Figure 2.33 The function \(f \left(\right. x \left.\right)\) is not continuous at a because \(\underset{x \rightarrow a}{\text{lim}} f \left(\right. x \left.\right)\) does not exist.

However, as we see in Figure 2.34, these two conditions by themselves do not guarantee continuity at a point. The function in this figure satisfies both of our first two conditions, but is still not continuous at a. We must add a third condition to our list:

\[\text{iii}. \underset{x \rightarrow a}{\text{lim}} f \left(\right. x \left.\right) = f \left(\right. a \left.\right) .\]
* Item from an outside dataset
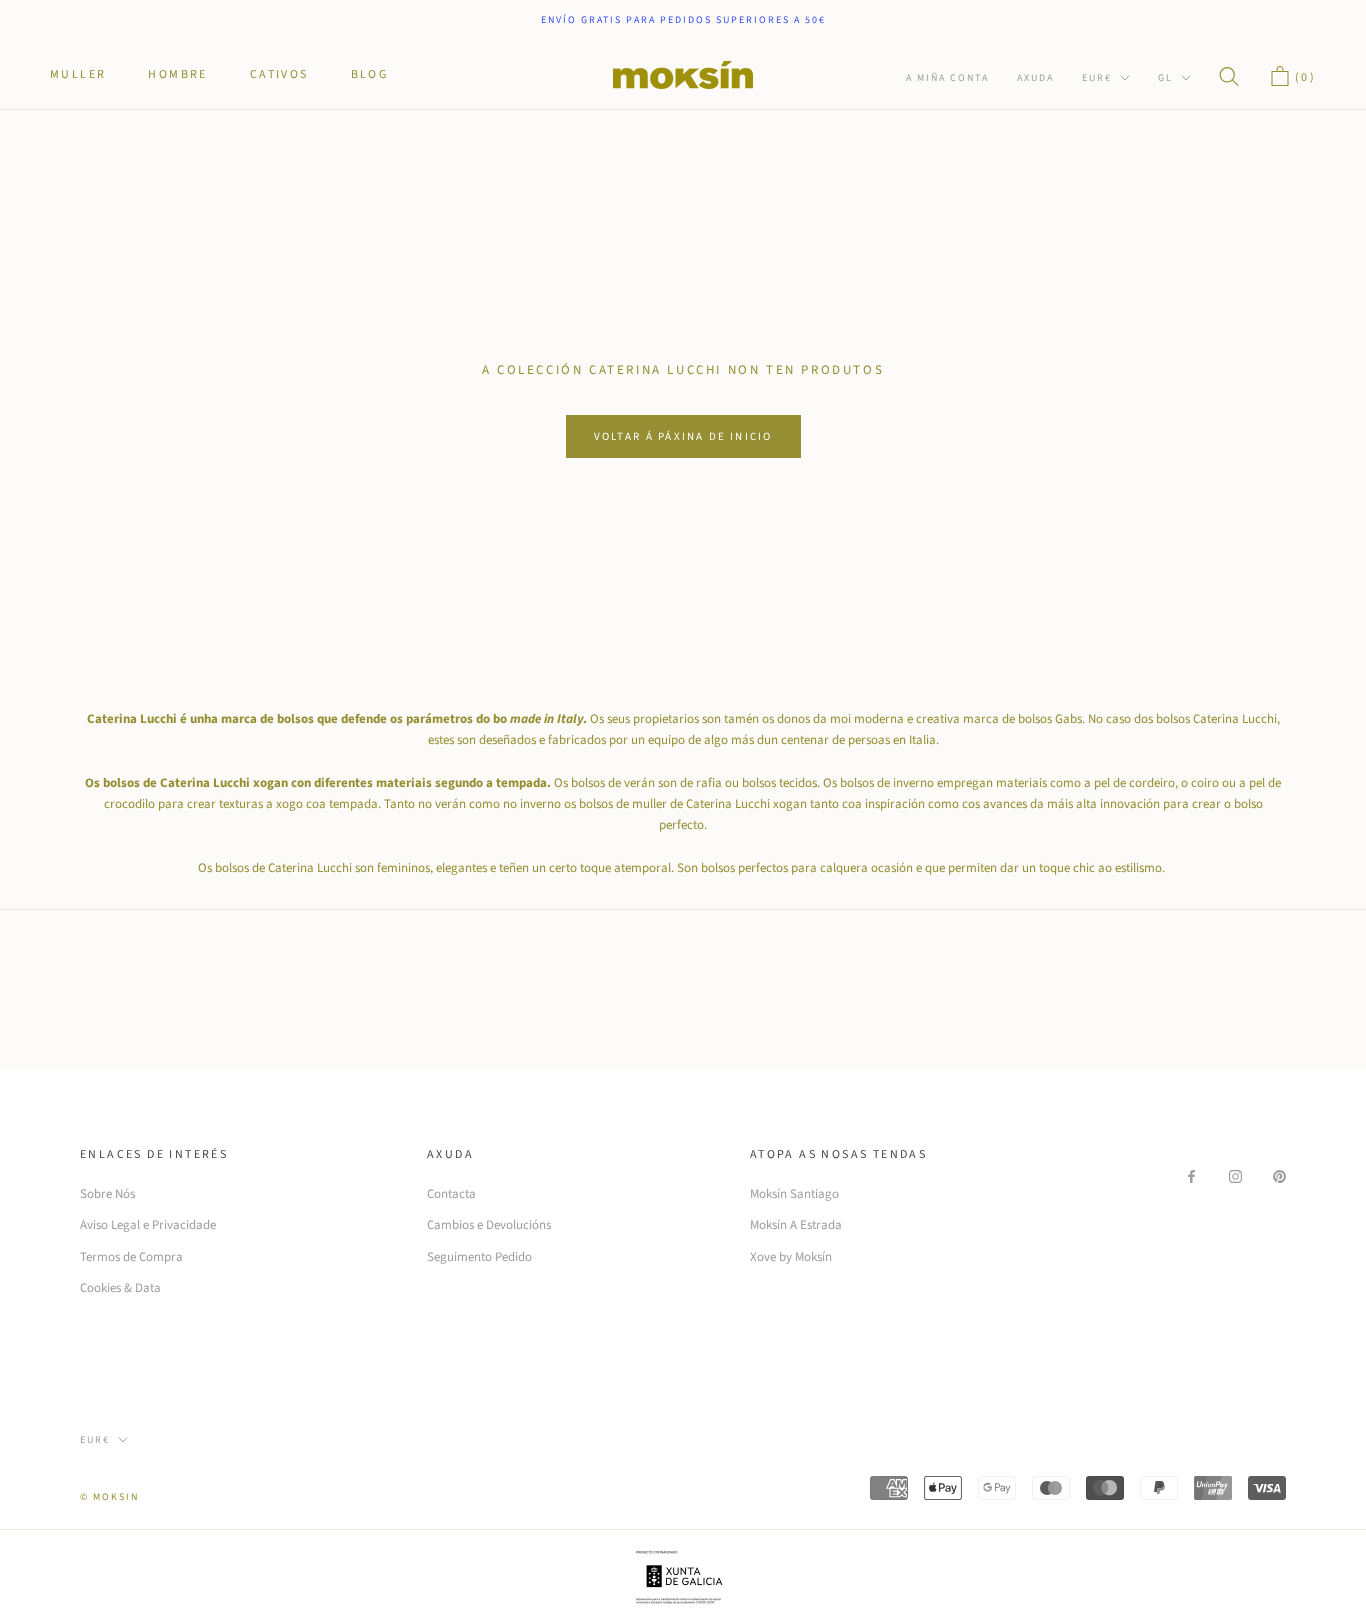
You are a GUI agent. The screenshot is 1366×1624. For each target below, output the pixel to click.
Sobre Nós (107, 1194)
The graph of a piecewise function with two parts. The first part is an increasing linear function that crosses the x axis from quadrant three to quadrant two and which crosses the y axis from quadrant two to quadrant one. A point a greater than zero is marked on the x axis. At this point, there is an open circle on the linear function. The second part is a point at x=a above the line.

Figure 2.34 The function \(f \left(\right. x \left.\right)\) is not continuous at a because \(\underset{x \rightarrow a}{\text{lim}} f \left(\right. x \left.\right) \neq f \left(\right. a \left.\right) .\)

Now we put our list of conditions together and form a definition of continuity at a point.

Definition

A function \(f \left(\right. x \left.\right)\) is continuous at a point a if and only if the following three conditions are satisfied:

\(f \left(\right. a \left.\right)\) is defined
\(\underset{x \rightarrow a}{\text{lim}} f \left(\right. x \left.\right)\) exists
\(\underset{x \rightarrow a}{\text{lim}} f \left(\right. x \left.\right) = f \left(\right. a \left.\right)\)

A function is discontinuous at a point a if it fails to be continuous at a.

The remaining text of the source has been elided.